All entries are to be copied exactly, with pictures removed.

--- EXCERPTED DATA Enclosed Below ---

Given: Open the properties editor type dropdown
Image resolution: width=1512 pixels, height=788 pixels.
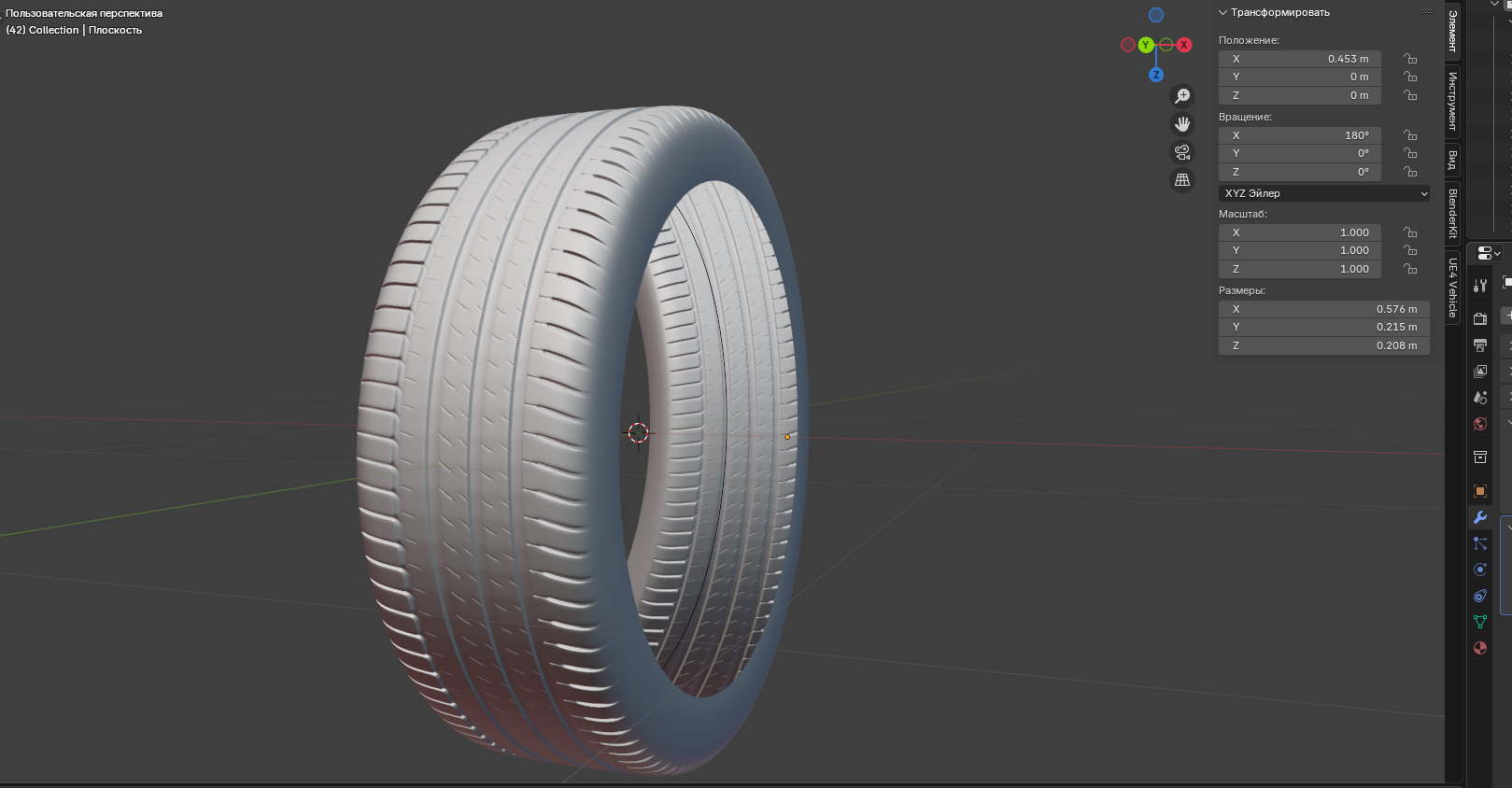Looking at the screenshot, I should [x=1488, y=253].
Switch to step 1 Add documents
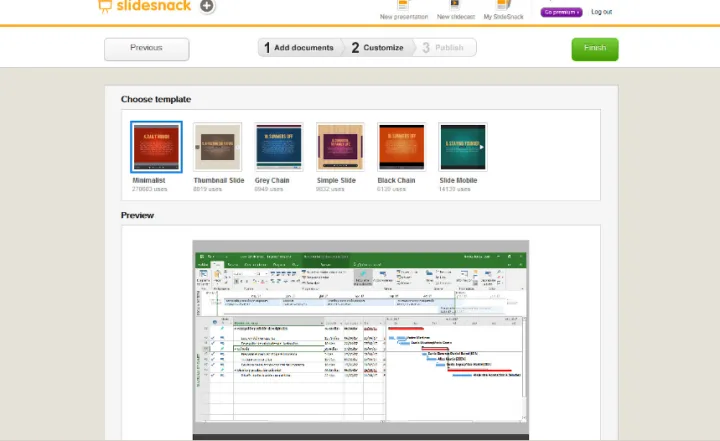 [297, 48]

--- End of Enclosed EXCERPTED DATA ---

TASK ANSWER
Given: Open the properties editor type dropdown
Image resolution: width=1512 pixels, height=788 pixels.
Looking at the screenshot, I should [x=1488, y=253].
Switch to step 1 Add documents
 [297, 48]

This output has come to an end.